Lately, an uncomfortable personal issue I took as resolved, crept back to the forefront of my mind like a rising tide of pond scum. What gives, I thought? I banished this tasteless, bitter part of my life to the frozen planet of an outer galaxy with no return ticket. Or did I?
When a certain thought or issue hijacks your mind and won't release you, it is difficult to get down to the gooey, warm center of why. Yet it is imperative for your sanity to find the true reason your mind won't stop obsessing over it. Could it be because it may cause us to self-reflect on an aspect of ourselves we'd rather ignore than deal with? And how do we know when we've bored down to the raw core and not some convenient conclusion our ego is selling us? The answer may seem to be, if it makes you uncomfortable like sand in your underpants, wriggle in your seat, question your motives, then it is "probably" the truth you are seeking. You may truly believe, even with meditative introspection, something to be true but that does not always make it so. The ego is mighty powerful, a type of Wizard of Oz if you will, that will manipulate, fabricate and exaggerate to stay alive and in charge. It may feel it is protecting you by concealing the unvarnished truth from you. When you do pull back the heavy, blackout curtain, your ego is just human, sometimes desperate, not always intelligent and definitely self-serving.

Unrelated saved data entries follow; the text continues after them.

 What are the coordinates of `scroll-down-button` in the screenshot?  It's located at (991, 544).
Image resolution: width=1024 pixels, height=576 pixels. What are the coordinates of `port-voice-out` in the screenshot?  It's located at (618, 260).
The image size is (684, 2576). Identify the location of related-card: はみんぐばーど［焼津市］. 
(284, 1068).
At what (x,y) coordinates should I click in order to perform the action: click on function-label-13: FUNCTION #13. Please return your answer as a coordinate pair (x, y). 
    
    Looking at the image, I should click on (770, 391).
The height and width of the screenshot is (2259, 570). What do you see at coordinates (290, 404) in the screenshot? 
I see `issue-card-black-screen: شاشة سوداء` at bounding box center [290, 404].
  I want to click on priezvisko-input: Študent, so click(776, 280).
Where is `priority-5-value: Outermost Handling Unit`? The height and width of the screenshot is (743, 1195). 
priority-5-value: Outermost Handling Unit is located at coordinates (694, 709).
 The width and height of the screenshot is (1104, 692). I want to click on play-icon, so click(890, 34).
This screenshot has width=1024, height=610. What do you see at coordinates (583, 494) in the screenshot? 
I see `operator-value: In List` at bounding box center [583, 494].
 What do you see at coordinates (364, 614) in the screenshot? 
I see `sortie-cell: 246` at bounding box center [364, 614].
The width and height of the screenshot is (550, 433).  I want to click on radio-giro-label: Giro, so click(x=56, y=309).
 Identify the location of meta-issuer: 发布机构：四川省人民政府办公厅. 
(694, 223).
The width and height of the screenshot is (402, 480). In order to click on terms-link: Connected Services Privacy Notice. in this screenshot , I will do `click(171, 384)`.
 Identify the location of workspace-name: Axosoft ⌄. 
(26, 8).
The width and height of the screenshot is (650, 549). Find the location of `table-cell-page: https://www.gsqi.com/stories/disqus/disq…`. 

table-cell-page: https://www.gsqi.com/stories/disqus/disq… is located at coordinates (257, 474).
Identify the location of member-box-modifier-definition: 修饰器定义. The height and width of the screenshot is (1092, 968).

The challenge is how to dig down to the true reason something is nagging at you. Try a new meditation method or one that never worked for you before. I happened upon a double gong meditation that reset my restless mind button, enabling me to confront my problem in a fresh way. I also dusted off my boxing gloves and punched a bag for half an hour, beating to a pulp the underlying current of anger I apparently still harbored. I'm currently drilling my way down to the raw core, but this time when I get down to the truth (or what I hope IS the truth) I'm detonating this problem to a trillion pieces into the atmosphere. No chance of a return trip back.